Dari segi tampilan, Hawk 109 yang berkursi tandem identik sebagai
pesawat latih lanjut untuk calon penerbang tempur TNI AU. Keberadaannya
yang mirip, plus berasal dari pabrikan yang sama, kerap dipandang
sebagai pengganti Hawk MK.53, meski pada kenyataan Hawk 109 tak pernah
menjadi arsenal Skadron Udara 15 yang bercirikan peran pengenalan
penerbang jet.
Sebaliknya Hawk 109 bersama dengan Hawk 209 sedari awal langsung di
daulat masuk ke skadron full kombatan tempur taktis, yakni di Skadron
Udara 1 dan Skadron Udara 12. Bagi TNI AU, kehadiran duo Hawk 109/Hawk
209 punya arti tersendiri, pasalnya inilah alutsista jenis jet tempur
yang dibeli paling akhir sebelum lengsernya pemerintahan Presiden
Soeharto. Label generiknya adalah Hawk 100/200, oleh pihak pembuatnya,
yakni British Aerospace (BAe), Hawk Indonesia diberi kode 9. Hingga
penulisannya sah-sah saja menjadi Hawk 109 dan Hawk 209 untuk menyebut
varian Hawk yang dibeli Indonesia. Dirunut dari kedatangannya, setelah
kontrak pembelian ditandatangani pada tahun 1993, armada Hawk dari
Inggris resmi diserahkan ke TNI AU pada Mei 1997.

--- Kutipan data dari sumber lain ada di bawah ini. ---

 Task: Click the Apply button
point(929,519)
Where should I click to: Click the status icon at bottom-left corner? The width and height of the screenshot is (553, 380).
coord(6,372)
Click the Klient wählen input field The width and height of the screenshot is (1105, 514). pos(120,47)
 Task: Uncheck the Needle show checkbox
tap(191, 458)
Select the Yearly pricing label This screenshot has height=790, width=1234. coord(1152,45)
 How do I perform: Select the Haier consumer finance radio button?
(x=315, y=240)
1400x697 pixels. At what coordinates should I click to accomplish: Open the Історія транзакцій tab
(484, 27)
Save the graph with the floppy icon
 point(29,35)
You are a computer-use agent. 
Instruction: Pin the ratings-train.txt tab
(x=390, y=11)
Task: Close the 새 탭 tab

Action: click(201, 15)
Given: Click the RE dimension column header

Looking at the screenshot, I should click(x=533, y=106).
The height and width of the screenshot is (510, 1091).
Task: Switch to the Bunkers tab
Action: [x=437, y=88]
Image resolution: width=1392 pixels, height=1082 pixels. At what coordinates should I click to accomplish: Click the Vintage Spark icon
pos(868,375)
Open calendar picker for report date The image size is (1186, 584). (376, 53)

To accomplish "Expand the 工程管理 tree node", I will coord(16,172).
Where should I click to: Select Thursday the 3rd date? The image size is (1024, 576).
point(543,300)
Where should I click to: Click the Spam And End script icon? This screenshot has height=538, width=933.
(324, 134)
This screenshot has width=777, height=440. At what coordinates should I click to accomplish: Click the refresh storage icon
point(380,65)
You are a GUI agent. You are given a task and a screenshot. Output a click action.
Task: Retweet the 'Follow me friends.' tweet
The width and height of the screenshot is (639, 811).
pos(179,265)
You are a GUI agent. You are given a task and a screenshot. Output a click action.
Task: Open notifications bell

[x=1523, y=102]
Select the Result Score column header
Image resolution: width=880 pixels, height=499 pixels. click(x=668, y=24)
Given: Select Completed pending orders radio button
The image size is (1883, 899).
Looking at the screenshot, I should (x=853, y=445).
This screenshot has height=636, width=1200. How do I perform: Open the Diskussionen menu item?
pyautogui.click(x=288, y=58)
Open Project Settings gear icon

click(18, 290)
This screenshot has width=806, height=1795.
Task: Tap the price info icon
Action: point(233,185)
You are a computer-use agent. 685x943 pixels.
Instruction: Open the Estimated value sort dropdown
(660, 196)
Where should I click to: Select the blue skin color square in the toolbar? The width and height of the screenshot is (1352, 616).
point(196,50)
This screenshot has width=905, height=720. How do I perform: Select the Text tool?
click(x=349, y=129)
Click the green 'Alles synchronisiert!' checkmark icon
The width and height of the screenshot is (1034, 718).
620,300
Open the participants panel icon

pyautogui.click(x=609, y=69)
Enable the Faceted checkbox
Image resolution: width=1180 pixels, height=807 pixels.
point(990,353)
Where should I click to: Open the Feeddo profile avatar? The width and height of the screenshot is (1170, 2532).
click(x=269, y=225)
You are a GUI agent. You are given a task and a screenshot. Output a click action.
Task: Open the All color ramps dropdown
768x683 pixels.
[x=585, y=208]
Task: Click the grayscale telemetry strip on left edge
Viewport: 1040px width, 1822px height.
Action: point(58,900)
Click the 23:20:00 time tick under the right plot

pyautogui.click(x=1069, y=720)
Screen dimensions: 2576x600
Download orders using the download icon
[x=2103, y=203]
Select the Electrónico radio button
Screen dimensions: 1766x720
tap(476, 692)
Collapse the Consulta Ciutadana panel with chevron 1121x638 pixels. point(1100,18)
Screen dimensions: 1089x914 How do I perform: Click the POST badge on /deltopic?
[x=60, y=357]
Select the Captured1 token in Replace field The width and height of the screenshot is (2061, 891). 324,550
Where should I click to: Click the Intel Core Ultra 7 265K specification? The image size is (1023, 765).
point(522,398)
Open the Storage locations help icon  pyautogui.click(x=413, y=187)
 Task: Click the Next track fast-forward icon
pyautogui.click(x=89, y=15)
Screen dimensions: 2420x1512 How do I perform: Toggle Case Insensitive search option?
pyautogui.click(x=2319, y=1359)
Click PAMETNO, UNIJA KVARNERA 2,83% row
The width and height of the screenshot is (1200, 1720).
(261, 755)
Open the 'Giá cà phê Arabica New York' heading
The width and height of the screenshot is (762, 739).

Meski digadang sebagai penempur lapis kedua, TNI AU pernah amat
mengandalkan Hawk 109/Hawk 209, terutama saat terjadinya kriris pasca
jejak pendapat di Timor Timur pada tahun 1999. Bersama dengan
saudaranya, Hawk 209, Hawk 109 punya rekam jejak operasi yang lumayan
tinggi, diantaranya seperti mendukung operasi darurat militer di Aceh,
dan hingga kini diandalkan sebagai elemen CAP (combat air patrol)
mengawal perbatasan RI – Malaysia di Pulau Kalimantan. Formasi awal
armada Hawk TNI AU terdiri dari 32 unit Hawk 209 dan 8 unit Hawk 109.
Konfigurasi armada Hawk kemudian dipecah ke dalam dua Skadron, Skadron
Udara 12 yang ber-home base di Pekanbaru, dan Skadron Udara 1 yang ber-home base di Pontianak.
Khusus bicara tentang Hawk 109, varian awalnya Hawk 100 dirancang sebagai lead in fighter trainer.
Terbang perdana pada 1 Oktober 1987, dan sebagai negara pengguna
pertama adalah Abu Dhabi. Jika disandingkan dengan saudara tuanya, Hawk
MK.53 eks penghuni Skadron Udara 15, maka Hawk 109 sudah full digital,
plus bisa melontarkan rudal, baik rudal udara ke udara Sidewinder dan
rudal udara ke permukaan, AGM-65 Maverick. Tapi ada kesamaan antara Hawk
MK.53 dan Hawk 109, yakni dari segi persenjataan sama-sama tidak
dibekali kanon internal. Untuk urusan kanon, memang Hawk 109, Hawk
MK.53, bahkan Hawk 209, semua mempercayakan kanon eksternal ADEN 30 mm
yang dipasang di bawah bodi.
Hawk 109 punya kemampuan melontarkan rudal udara ke udara AIM-9
Sidewinder dengan bergantung pada sejumlah komponen. Pertama adalah
perangkat pengolah data (databus) berteknologi digital,
MIL-STD-1558. Sementara panel kontrol senjata (weapon control panel)
merupakan komponen untuk memandu pelontaran senjata. Semua aktivitas
juga di dukung tampilan layar multifungsi. Hawk 109 punya lima cantelan
(hard point) senjata plus dua peluncur rudal udara ke udara pada
ujung-ujung sayap utama.
Pada bagian sirip ekor terdapat sistem peringatan bahaya RWR (Radar Warning Receiver).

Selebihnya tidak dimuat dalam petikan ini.